Automated Solr Backups in Fusion 5
You can schedule backups of Solr collections, store the backups for a configurable period of time, and restore these backups into a specified Fusion cluster when needed.
This guide makes the following assumptions:
-
You are using Google Kubernetes Engine (GKE).
-
You used the setup scripts in the fusion-cloud-native repository to install Fusion.
Implementation
Backups are taken using the Solr collection BACKUP command. This requires that each Solr node has access to a shared volume or a ReadWriteMany
volume in Kubernetes. Most cloud providers provide a simple way of creating a shared filestore and exposing it as a PersistentVolumeClaim
within Kubernetes to mount into the Solr pods. An option is added into the setup_f5_.sh scripts in the fusion-cloud-native repository to provision these.
The backup action of the script is invoked by a Kubernetes CronJob to configure the backup schedule. The backups are saved to a configurable directory with an automatically generated name: <collection_name>-<timestamp_in_some_format>
.
A separate CronJob is responsible for cleanup and retention of backups, letting cleanup be disabled. The retention periods allows to be less frequent backups as they become older. For example, a cluster that backs up a collection every 3 hours could specify a retention policy that:
-
keeps all backups for a single day.
-
keeps a single backup a day for a week.
-
keeps a single backup a week for a month.
-
keeps a single backup a month for 6 months.
-
deletes all backups that are older than this time.
All times are configurable as part of the configmap
for this service.
The process for restoring a collection is a manual step involving kubectl run
. This action invokes the Solr RESTORE
action pointing to the collection and name of the backup that should be restored.
These instructions are for GKE only.
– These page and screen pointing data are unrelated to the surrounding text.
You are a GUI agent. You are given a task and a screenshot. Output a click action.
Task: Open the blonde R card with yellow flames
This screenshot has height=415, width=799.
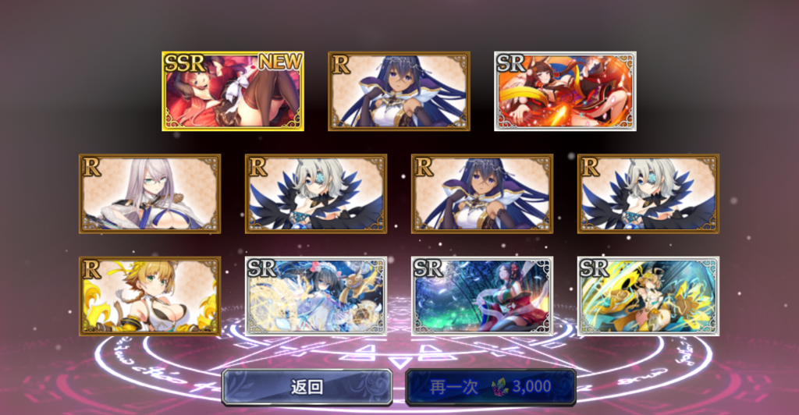150,296
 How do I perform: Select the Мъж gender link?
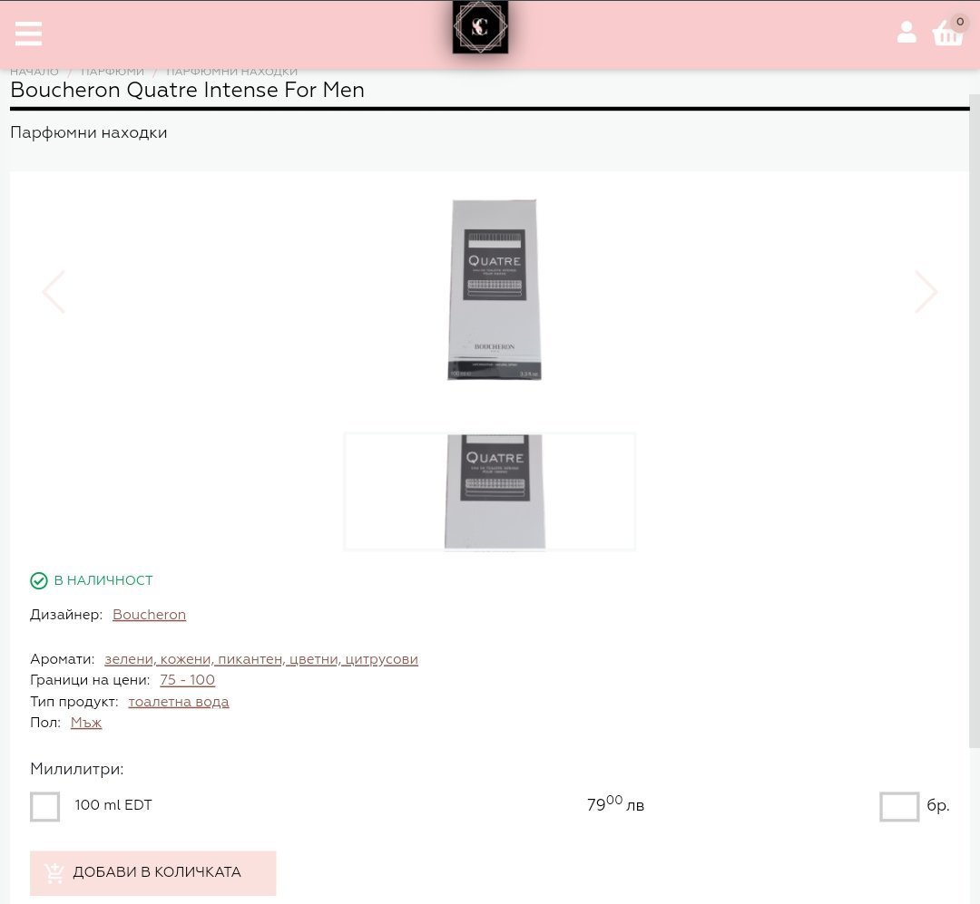point(86,723)
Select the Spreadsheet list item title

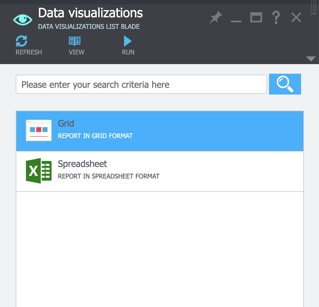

For other platforms, backup and restoration involves copying the collection to the cloud and using Parallel Bulk Loader. |
Installation
The solr-backup-runner requires that a ReadWriteMany
volume is mounted onto all the Solr pods and the backup-runner pods so all pods back up to a consistent filesystem.
GKE example
The easiest way to install in GKE is by using a GCP Filestore volume as the ReadWriteMany volume.
-
Create the filestore.
gcloud --project "${GCLOUD_PROJECT}" filestore instances create "${NFS_NAME}" --tier=STANDARD --file-share=name="solrbackups,capacity=${SOLR_BACKUP_NFS_GB}GB" --zone="${GCLOUD_ZONE}" --network=name="${network_name}"
-
Fetch the IP of the filestore when it has created.
NFS_IP="$(gcloud filestore instances describe "${NFS_NAME}" --project="${GCLOUD_PROJECT}" --zone="${GCLOUD_ZONE}" --format="value(networks.ipAddresses[0])")"
-
Create a Persistent Volume in kube that is backed by this volume.
cat <<EOF | kubectl -n "${NAMESPACE}" apply -f - apiVersion: v1 kind: PersistentVolume metadata: name: ${NAMESPACE}-solr-backups annotations: pv.beta.Kubernetes.io/gid: "8983" spec: capacity: storage: ${SOLR_BACKUP_NFS_GB}G accessModes: - ReadWriteMany nfs: path: /solrbackups server: ${NFS_IP} EOF
-
Create a Persistent Volume Claim in the namespace that Solr is running in.
cat <<EOF | kubectl -n "${NAMESPACE}" apply -f - apiVersion: v1 kind: PersistentVolumeClaim metadata: name: fusion-solr-backup-claim spec: volumeName: ${NAMESPACE}-solr-backups accessModes: - ReadWriteMany storageClassName: "" resources: requests: storage: ${SOLR_BACKUP_NFS_GB}G EOF
-
Add the following values to your existing (or a new) helm values file.
solr-backup-runner: enabled: true sharedPersistentVolumeName: fusion-solr-backup-claim solr: additionalInitContainers: - name: chown-backup-directory securityContext: runAsUser: 0 image: busybox:latest command: ['/bin/sh', '-c', "owner=$(stat -c '%u' /mnt/solr-backups); if [ ! \"${owner}\" = \"8983\" ]; then chown -R 8983:8983 /mnt/solr-backups; fi "] volumeMounts: - mountPath: /mnt/solr-backups name: solr-backups additionalVolumes: - name: solr-backups persistentVolumeClaim: claimName: fusion-solr-backup-claim additionalVolumeMounts: - name: solr-backups mountPath: "/mnt/solr-backups"
-
Upgrade the release and Solr backups is enabled.